I say, “I just don’t understand how the world allows this to happen… how they can neglect all these people.” There’s plenty of wealth in the world, plenty of food, water, medicine going to waste daily.

“This is not just a result of neglect,” Hilde explains. “The people responsible for this? For so many other humanitarian crises? They’re allied with the leaders of powerful countries and multinational corporations. You’re from the United States? They fund the corrupt governments who should be taking care of these people, and they don’t demand this treatment stops. It’s too easy to let tragedy happen far away when you’re not the one suffering and when interference would directly affect the affordability of the resources and products you rely on for daily life.”

There’s a part of me that wants to close my eyes and stop seeing, that wishes I could go back to not knowing. “Why would anyone at Genesis think that showing me this would make me understand why they don’t do more to help?”

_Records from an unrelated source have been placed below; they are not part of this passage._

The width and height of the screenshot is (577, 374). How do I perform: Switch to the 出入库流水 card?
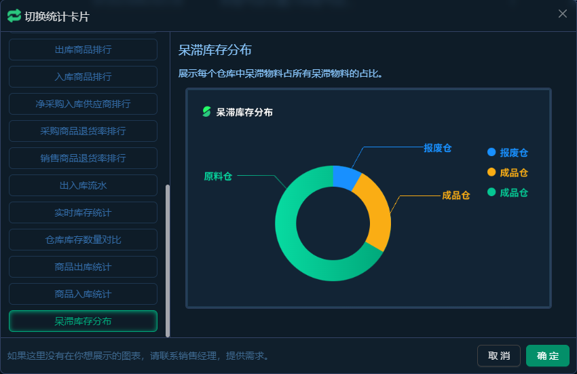pyautogui.click(x=83, y=185)
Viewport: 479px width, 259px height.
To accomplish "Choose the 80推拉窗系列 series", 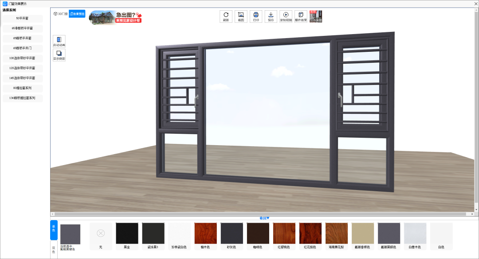I will click(23, 88).
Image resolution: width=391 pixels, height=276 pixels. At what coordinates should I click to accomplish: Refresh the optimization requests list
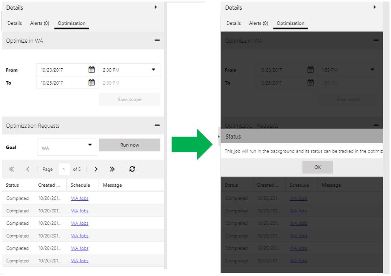click(132, 169)
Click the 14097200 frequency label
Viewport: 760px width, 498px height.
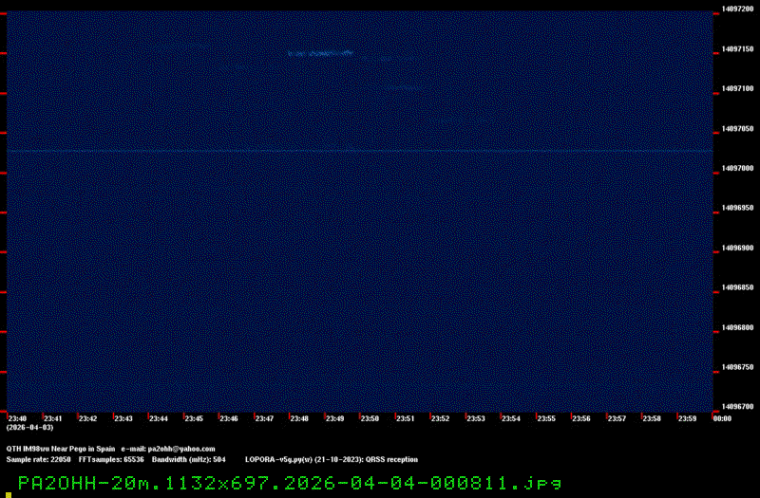[738, 9]
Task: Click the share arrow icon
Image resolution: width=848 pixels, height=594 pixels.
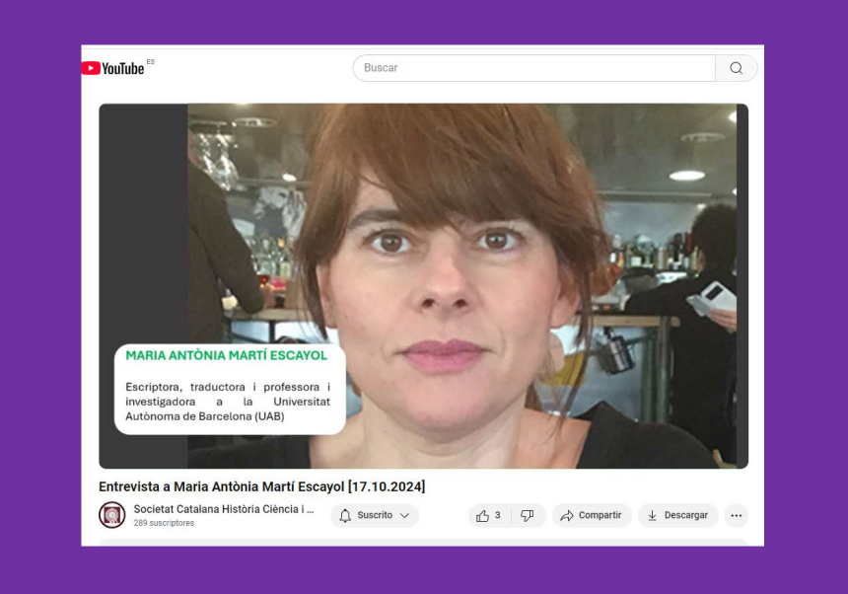Action: (567, 516)
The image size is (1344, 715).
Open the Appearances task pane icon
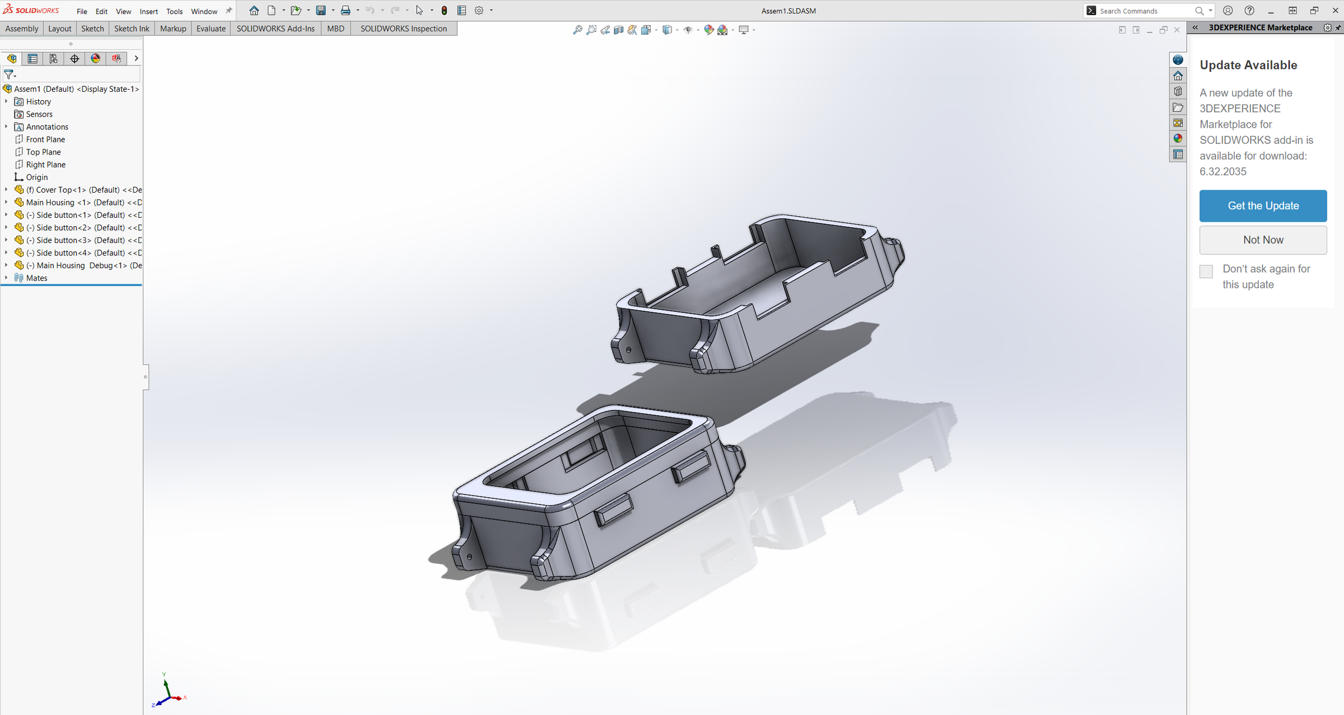(x=1178, y=138)
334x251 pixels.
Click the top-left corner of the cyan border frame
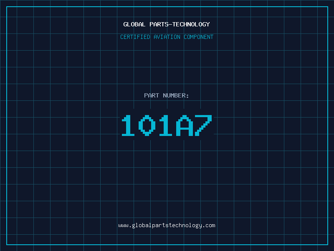pyautogui.click(x=7, y=7)
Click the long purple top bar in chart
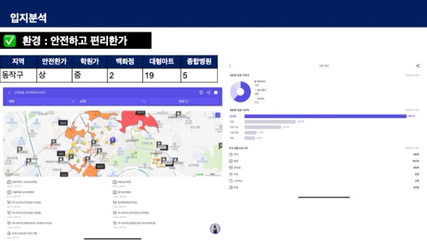This screenshot has height=241, width=427. [325, 116]
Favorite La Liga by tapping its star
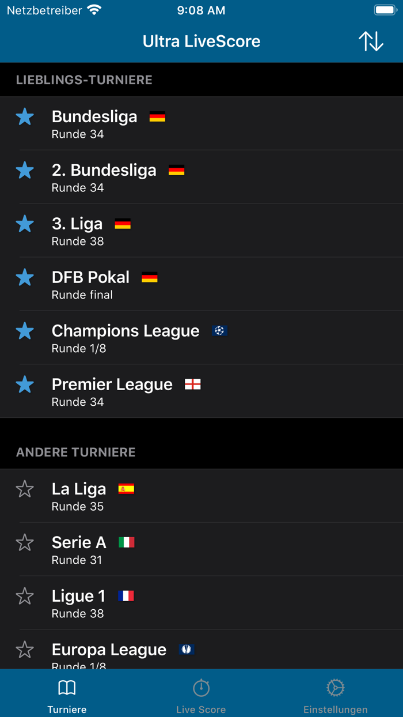The height and width of the screenshot is (717, 403). [x=25, y=488]
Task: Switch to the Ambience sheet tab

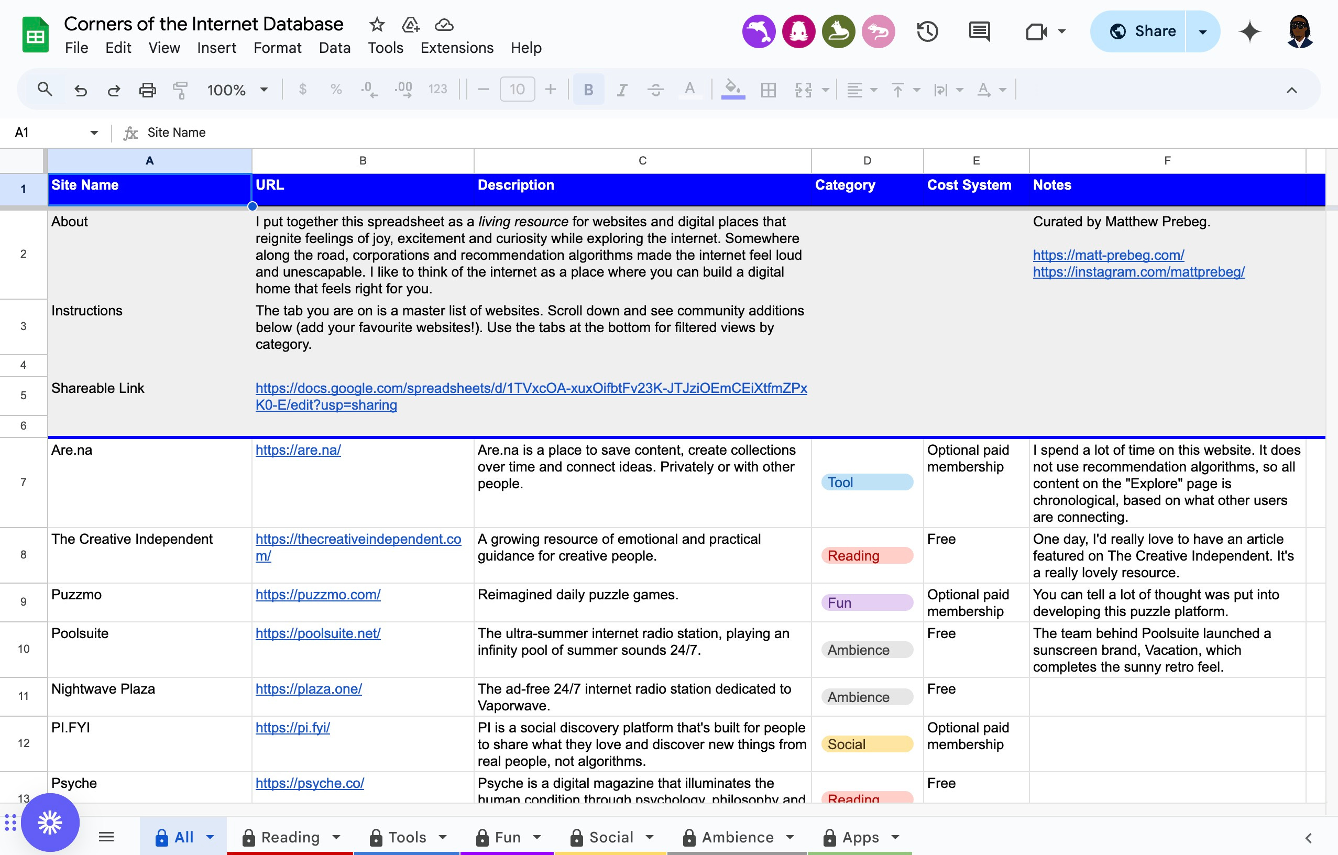Action: pyautogui.click(x=737, y=837)
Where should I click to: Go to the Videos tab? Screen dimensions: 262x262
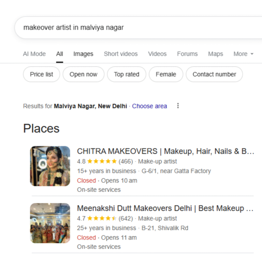(x=157, y=54)
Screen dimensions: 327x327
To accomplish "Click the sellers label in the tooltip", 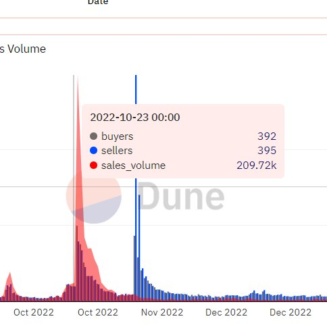I will (117, 151).
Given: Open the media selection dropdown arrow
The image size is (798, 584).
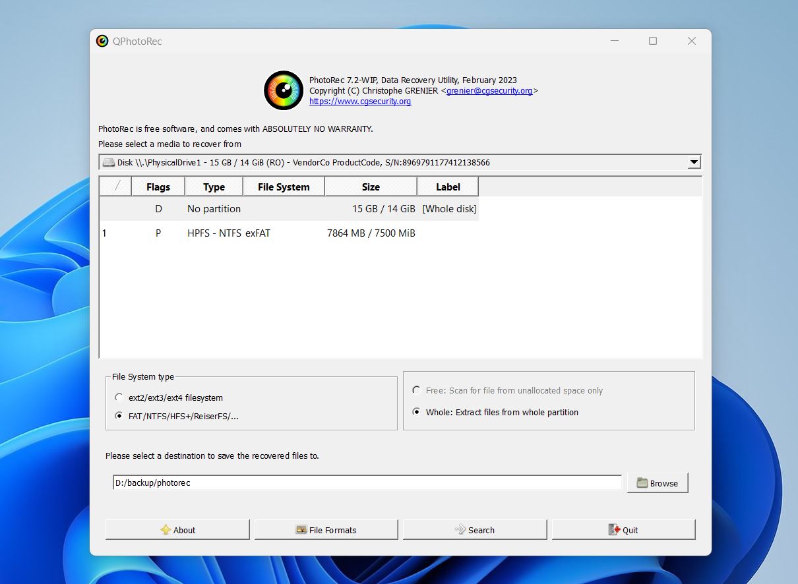Looking at the screenshot, I should [x=693, y=162].
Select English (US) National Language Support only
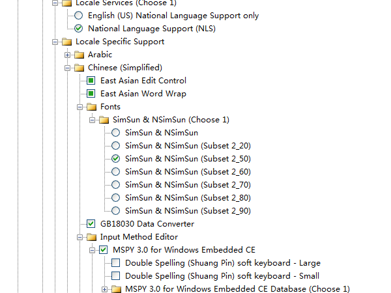This screenshot has width=391, height=293. 79,15
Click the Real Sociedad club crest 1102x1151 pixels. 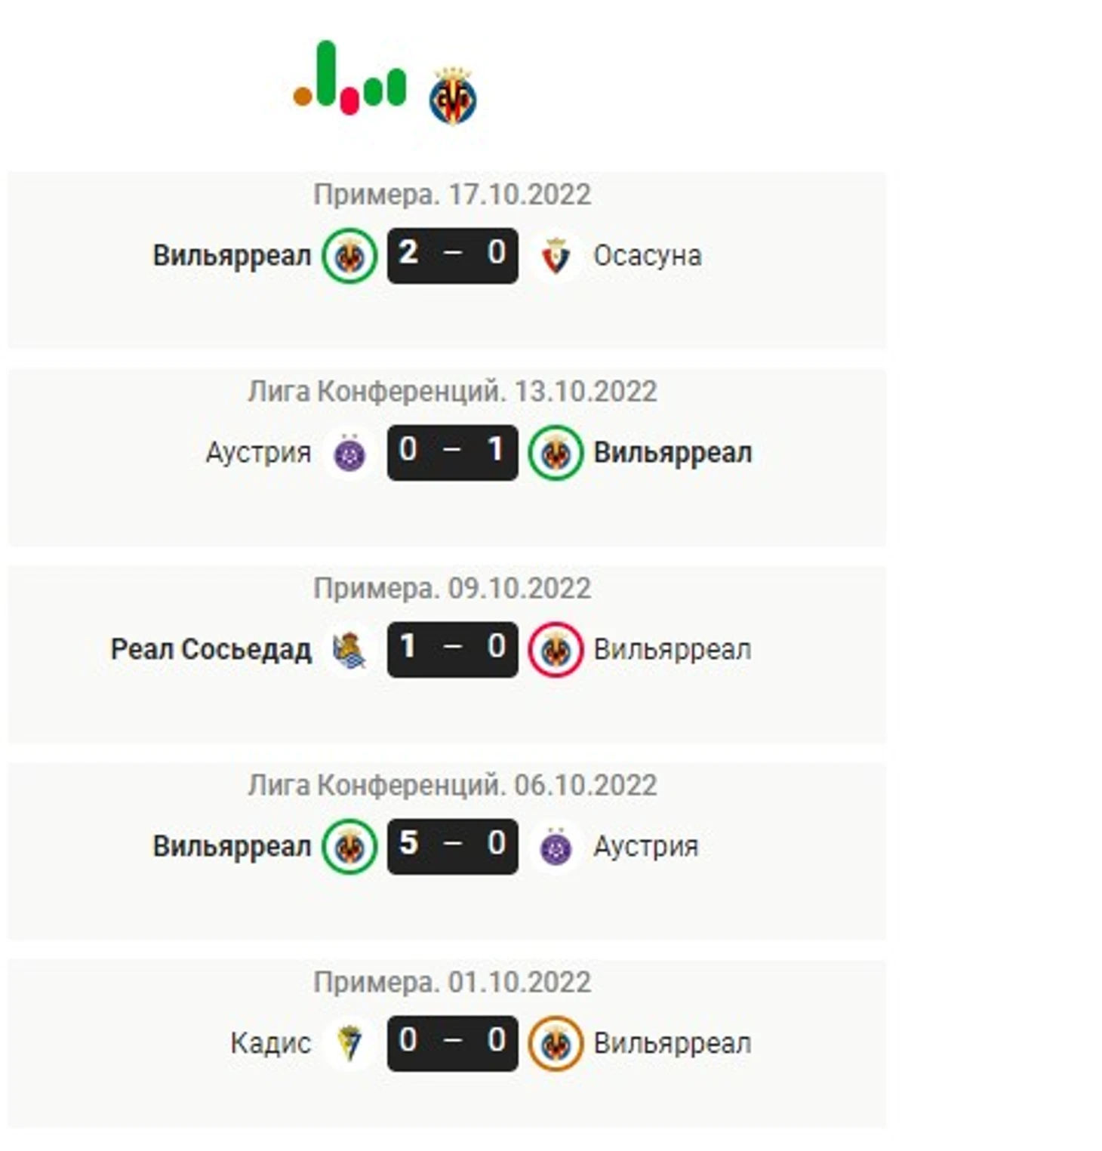tap(349, 650)
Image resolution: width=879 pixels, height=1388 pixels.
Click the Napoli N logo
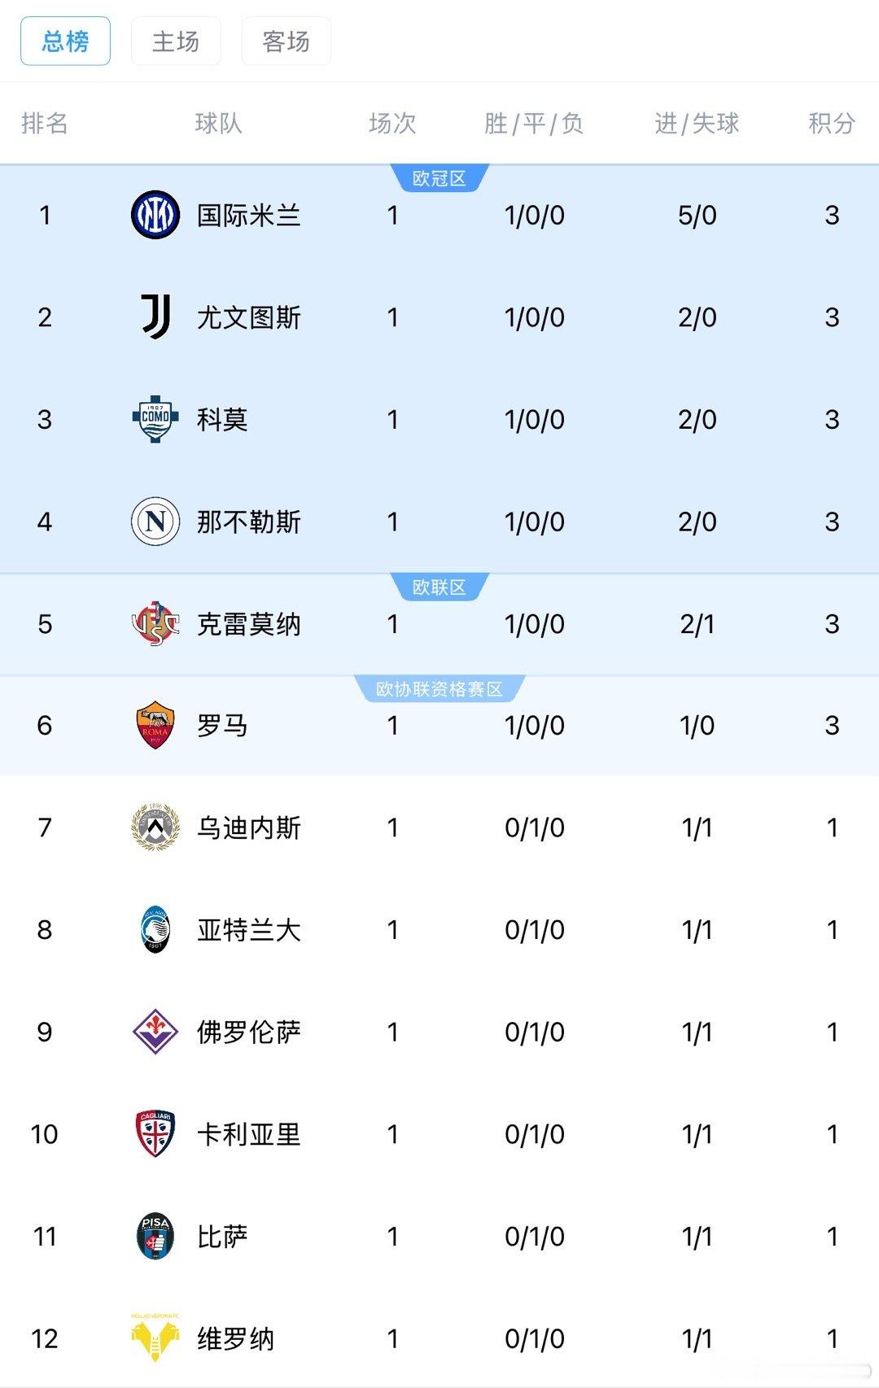(155, 522)
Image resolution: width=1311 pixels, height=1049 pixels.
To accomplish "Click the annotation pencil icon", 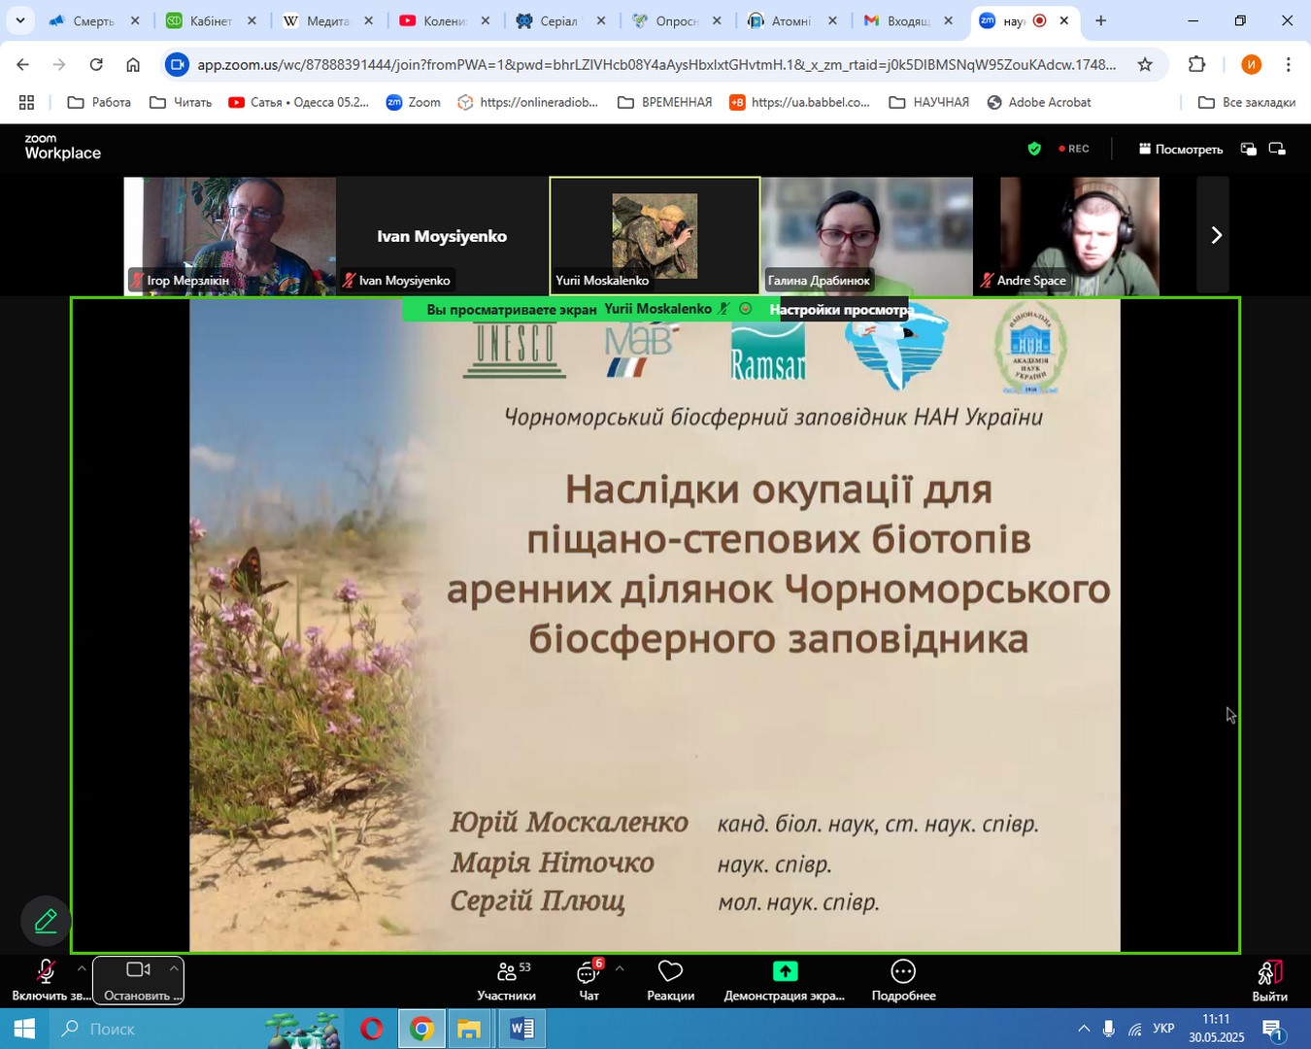I will click(46, 921).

“They want you to see that your world can’t be helped by easy fixes. The solutions that these people need—access to clean water, minimal food rations, humane living conditions, basic health care? Your world has all those things already, and yet these people still suffer. There are a small few that can be helped by people like you and me and the aid workers, but there will always be more.”

“Then why are you here?”

“Because I can’t not be,” she says simply. “But I know that not everyone can be here. Genesis is solving new problems, and that’s needed too.”

“But you think they should do things differently?”

“Some things.” She shrugs. “No society and no individual is perfect.”

When I lived in New York, this horrifying reality was so foreign. Why worry about catastrophes so far away when there were homeless people on my own doorstep—sometimes literally. But now that I’ve been living among the Makers on Arcadia, coming here feels like coming back to my people. They may not speak my language or look anything like me, but this is my world crumbling to ruins.

Perhaps coming here has made me realize no solution is simple, but it has not convinced me that the Makers couldn’t make things better if they shared their knowledge. Not just of medicine and technology, but of philosophy and structures of government that could lead to widespread change.

Hilde has me sanitize before I leave, but I feel like I’ll never wash away the smell of death. The reek of a whole world’s apathy.

Before he ushers me back to the jeep, Michael takes Hilde’s hands in his. “I know you’ve received our messages. You know Sires are being hunted. If you still refuse to come home, you need to hide better.”

“I’m hidden fine.”

“I found you easily.”

“Maybe that’s because I wanted you to find me.”

“Hills, I’m serious. Sires are being kidnapped all over the world. You need to move on from here and disappear. Even from me. Tell me you understand.”

She narrows her eyes at him. “What are you planning?”

“I’m not planning anything. I’m just doing what has to be done.”

She stares at him for a long moment, their hands still gripping each other. “You think you’re so different from me, Michelangelo Loew, but you’re wrong.”

I agree with her. He would be doing what she’s doing if he weren’t so set on trusting his precious council. I wonder if that’s what broke them up. That question ties my feelings into a complicated knot of disappointment and relief.

On the ride back to Arcadia, I can’t stop thinking of the faces of the children, of the bodies.

“Do you understand now?” Michael asks me.

“Yes,” I say.

I understand, all right. But I definitely haven’t changed my mind. The opposite, in fact. More than ever, I blame the Makers for letting my world destroy itself.